* BEGIN Dataset *

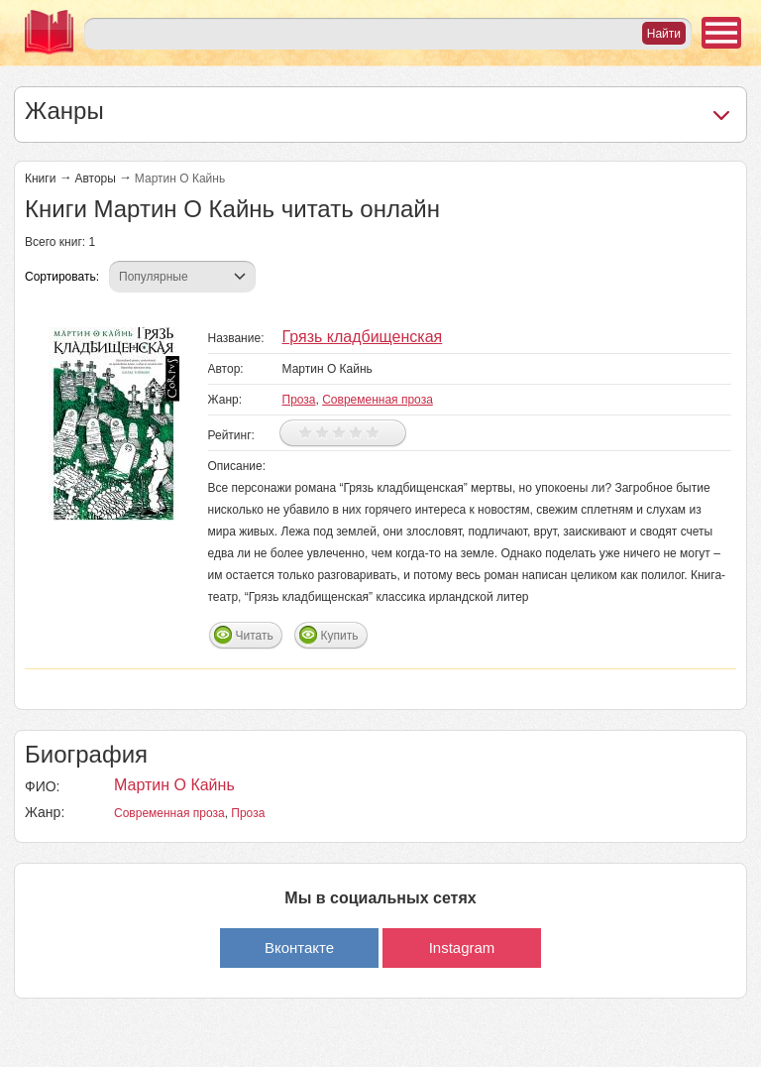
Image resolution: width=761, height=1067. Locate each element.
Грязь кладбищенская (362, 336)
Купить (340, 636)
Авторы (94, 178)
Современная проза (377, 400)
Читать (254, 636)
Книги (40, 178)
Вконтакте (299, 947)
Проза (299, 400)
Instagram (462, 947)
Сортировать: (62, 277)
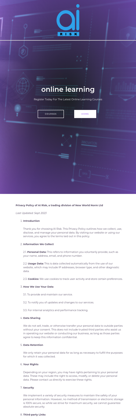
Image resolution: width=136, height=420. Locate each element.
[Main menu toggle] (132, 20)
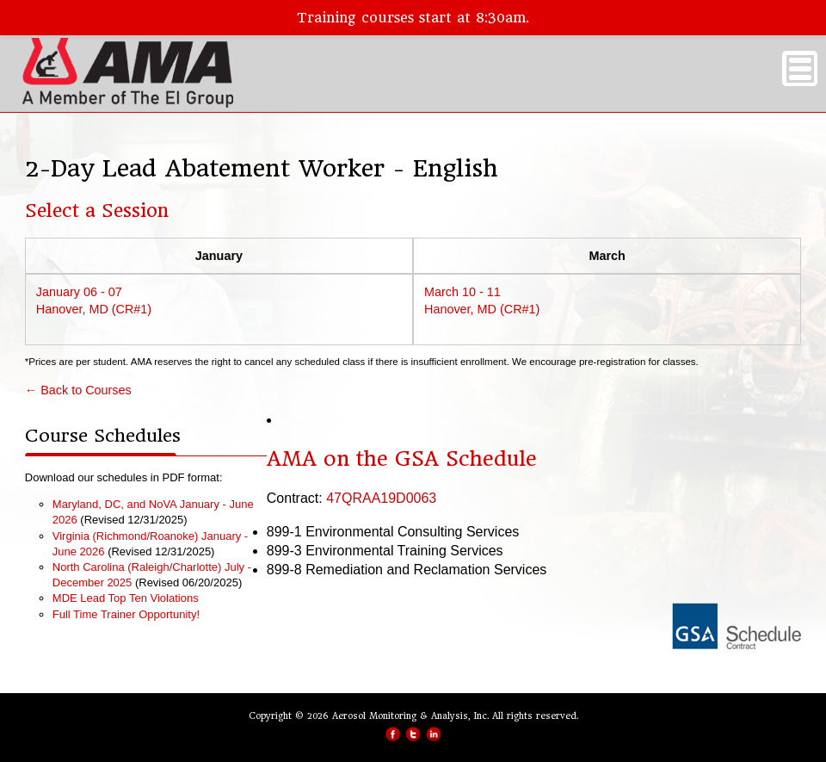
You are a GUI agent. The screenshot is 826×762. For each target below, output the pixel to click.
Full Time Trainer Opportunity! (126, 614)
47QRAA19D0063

* END Dataset *
* BEGIN Dataset *

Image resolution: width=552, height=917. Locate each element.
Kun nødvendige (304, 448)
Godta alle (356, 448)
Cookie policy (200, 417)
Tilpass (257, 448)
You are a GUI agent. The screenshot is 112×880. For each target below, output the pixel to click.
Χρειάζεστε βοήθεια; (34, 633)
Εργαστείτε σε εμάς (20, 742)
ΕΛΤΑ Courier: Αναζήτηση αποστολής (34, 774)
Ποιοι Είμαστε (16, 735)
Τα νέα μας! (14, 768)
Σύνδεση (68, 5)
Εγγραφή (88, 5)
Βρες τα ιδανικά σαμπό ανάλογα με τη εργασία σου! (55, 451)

* END Dataset *

- **What needs to be done**
Copy out the entries exactly, everything from the line containing "Ποιοι Είμαστε (16, 735)" down to the line containing "Βρες τα ιδανικά", with both of those lines included.

- **Completed exercise**
Ποιοι Είμαστε (16, 735)
Τα νέα μας! (14, 768)
Σύνδεση (68, 5)
Εγγραφή (88, 5)
Βρες τα ιδανικά σαμπό ανάλογα με τη εργασία σου! (55, 451)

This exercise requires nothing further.